Regards croisés sur les dynamiques à venir
L’analyse de l’attractivité des territoires pour les résidences secondaires révèle une tension centrale : s’il s’agit souvent d’un moteur économique, générant retombées fiscales (le cas d’Arcachon, 60% des recettes locales hors impôt sur le foncier selon Les Echos, 2022), la massification du phénomène bouleverse la structure foncière et démographique de nombre de communes. La géographie du phénomène évolue au gré des nouvelles mobilités, des arbitrages familiaux et de la hiérarchie des aménités territoriales, tandis que la pression réglementaire s’accroît sur les « hot spots » les plus convoités.
Les prochaines années s’annoncent décisives : la progression du télétravail, l’évolution des régulations et le possible retournement du marché immobilier amorceront-ils une redistribution des cartes, favorisant de nouveaux bassins ou précipitant une accentuation des inégalités territoriales ?

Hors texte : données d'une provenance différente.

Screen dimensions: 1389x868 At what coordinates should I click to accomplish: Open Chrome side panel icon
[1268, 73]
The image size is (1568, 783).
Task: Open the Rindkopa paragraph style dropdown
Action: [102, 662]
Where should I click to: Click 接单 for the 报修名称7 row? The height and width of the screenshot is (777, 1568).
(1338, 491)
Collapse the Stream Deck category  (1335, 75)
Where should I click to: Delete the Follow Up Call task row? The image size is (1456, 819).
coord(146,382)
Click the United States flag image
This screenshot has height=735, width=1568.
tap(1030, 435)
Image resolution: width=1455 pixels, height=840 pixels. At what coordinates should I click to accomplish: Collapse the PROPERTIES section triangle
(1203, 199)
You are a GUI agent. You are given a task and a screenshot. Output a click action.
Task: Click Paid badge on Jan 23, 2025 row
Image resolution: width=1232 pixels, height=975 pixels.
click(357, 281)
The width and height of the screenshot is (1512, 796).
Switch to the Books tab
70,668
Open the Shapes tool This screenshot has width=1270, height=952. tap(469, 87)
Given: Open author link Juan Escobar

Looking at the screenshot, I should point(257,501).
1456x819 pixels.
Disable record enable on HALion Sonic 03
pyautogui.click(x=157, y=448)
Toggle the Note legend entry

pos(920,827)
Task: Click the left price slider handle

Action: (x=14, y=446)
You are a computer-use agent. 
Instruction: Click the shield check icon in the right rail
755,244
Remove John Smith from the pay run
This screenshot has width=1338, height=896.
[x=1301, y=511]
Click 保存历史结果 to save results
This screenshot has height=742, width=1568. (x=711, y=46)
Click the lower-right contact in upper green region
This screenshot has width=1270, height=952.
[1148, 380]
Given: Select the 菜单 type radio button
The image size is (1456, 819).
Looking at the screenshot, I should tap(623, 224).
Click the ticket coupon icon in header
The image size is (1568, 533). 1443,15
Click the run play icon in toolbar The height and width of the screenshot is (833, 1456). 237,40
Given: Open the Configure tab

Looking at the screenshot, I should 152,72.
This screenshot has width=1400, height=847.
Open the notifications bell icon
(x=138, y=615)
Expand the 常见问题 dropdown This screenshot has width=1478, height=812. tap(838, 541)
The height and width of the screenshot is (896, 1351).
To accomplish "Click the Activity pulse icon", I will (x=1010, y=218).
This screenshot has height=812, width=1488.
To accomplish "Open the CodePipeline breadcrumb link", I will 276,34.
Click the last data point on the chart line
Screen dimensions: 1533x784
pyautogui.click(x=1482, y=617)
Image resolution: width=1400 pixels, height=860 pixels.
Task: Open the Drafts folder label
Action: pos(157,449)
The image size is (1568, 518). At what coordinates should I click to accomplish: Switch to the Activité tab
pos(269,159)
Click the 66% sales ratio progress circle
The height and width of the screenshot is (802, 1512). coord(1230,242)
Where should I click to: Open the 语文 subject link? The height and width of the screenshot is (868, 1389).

Reste une certitude : la résidence secondaire n’est plus l’apanage marginal d’une élite, mais un paramètre structurant des dynamiques locales de l’habitat, de la revitalisation des zones rurales à la surchauffe du littoral et de la montagne. Rendre compte de cette réalité réclamait un regard croisé : poursuivre ce suivi et cette analyse reste nécessaire pour éclairer les transformations à l’œuvre en France.